En el Combate de las Ideas no pueden tomarse atajos

Mi propósito hoy es trazar un panorama histórico general y recordar a quienes combatieron en las trincheras de la libertad en las décadas de los cuarenta, los cincuenta y los sesenta. Me referiré a la visión estratégica de Friederich A. Hayek y describiré cómo esa percepción influenció a los emprendedores intelectuales de la época.

Finalmente definiré algunos puntos de vista y conclusiones generales aplicables a los años por venir.

Al finalizar la Segunda Guerra Mundial los liberales clásicos que proponían un sistema de mercado constituían, a ambos lados del Atlántico, una minoría acosada. En los Estados Unidos la Gran Depresión, el New Deal (Nuevo Trato), la guerra y el predominio del pensamiento keynesiano habían minado por completo al liberalismo clásico de los Padres Fundadores.

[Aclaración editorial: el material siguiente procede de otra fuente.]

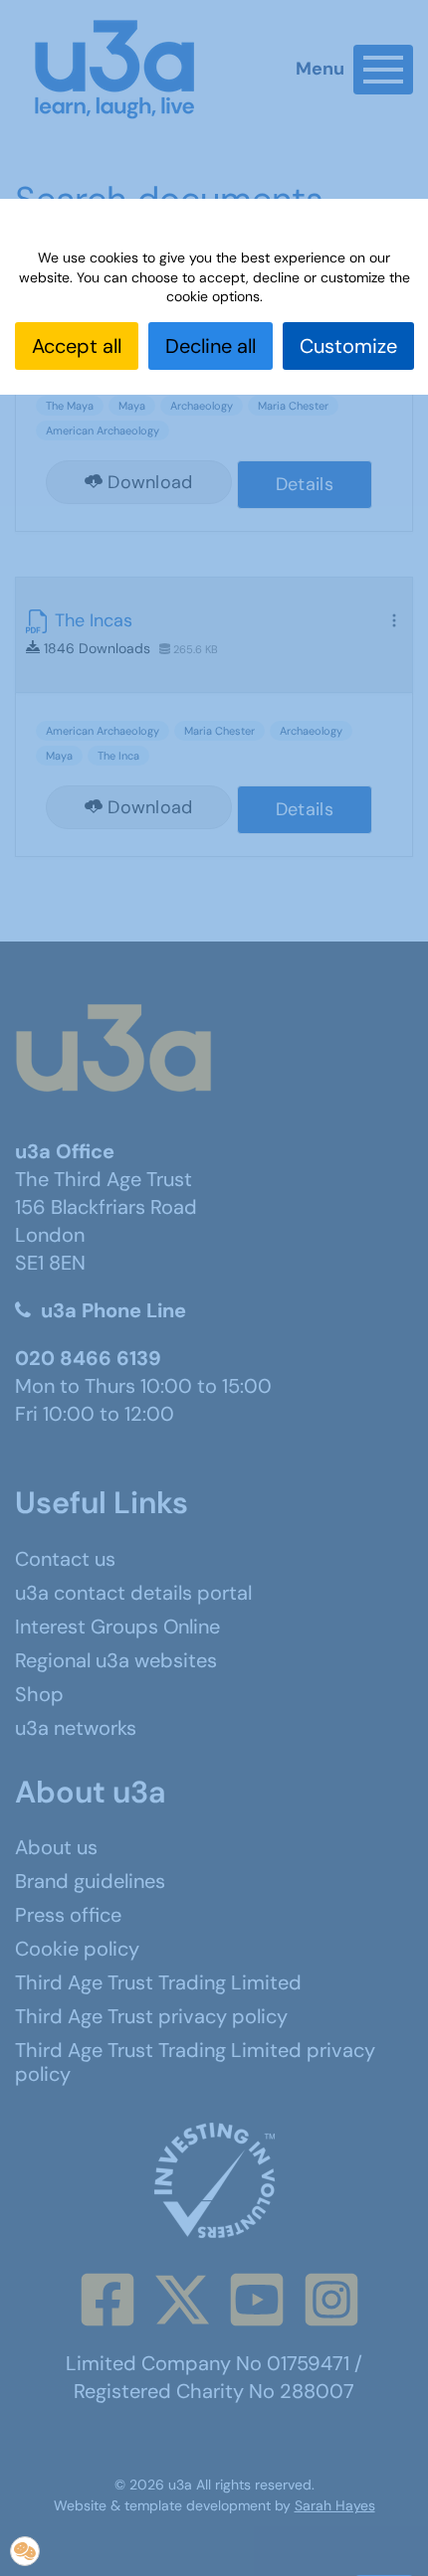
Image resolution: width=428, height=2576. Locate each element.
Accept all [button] (76, 346)
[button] (25, 2551)
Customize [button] (348, 346)
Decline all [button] (210, 346)
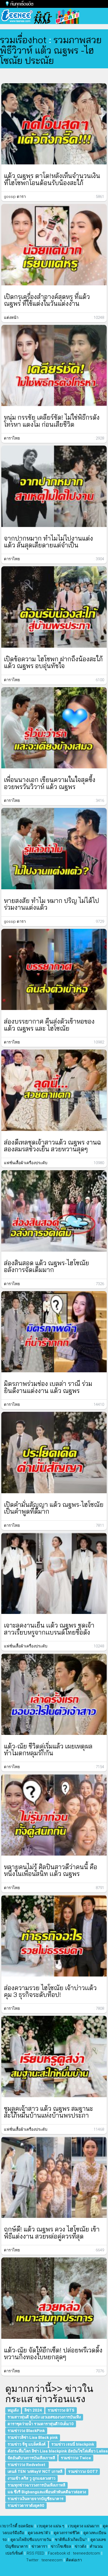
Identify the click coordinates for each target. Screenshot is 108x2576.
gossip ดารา (15, 196)
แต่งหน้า (11, 317)
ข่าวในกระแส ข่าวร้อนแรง (49, 2394)
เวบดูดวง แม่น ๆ (50, 2526)
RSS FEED (35, 2553)
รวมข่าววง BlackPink (26, 2430)
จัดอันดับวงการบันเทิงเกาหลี (31, 2458)
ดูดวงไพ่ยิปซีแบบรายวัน (30, 2539)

En el Reino Unido, la intervención gubernamental en la economía había alcanzado niveles sin precedentes. Las tropas a quienes se había prometido, al final de la Primera Guerra Mundial “una patria digna de héroes”, habían tenido que soportar la depresión de los años veinte. En esta oportunidad, las tropas regresaron decididas a no dejarse engañar.

“La Guerra del Pueblo” –así llamada porque tantos habían participado en ella– pasaría a convertirse en la “Paz del Pueblo”: se procedería en la paz igual que en la guerra, es decir, el gobierno se encargaría de manejarlo todo. En 1945 el Partido Laborista derrotó decisivamente a Churchill y asumió el poder.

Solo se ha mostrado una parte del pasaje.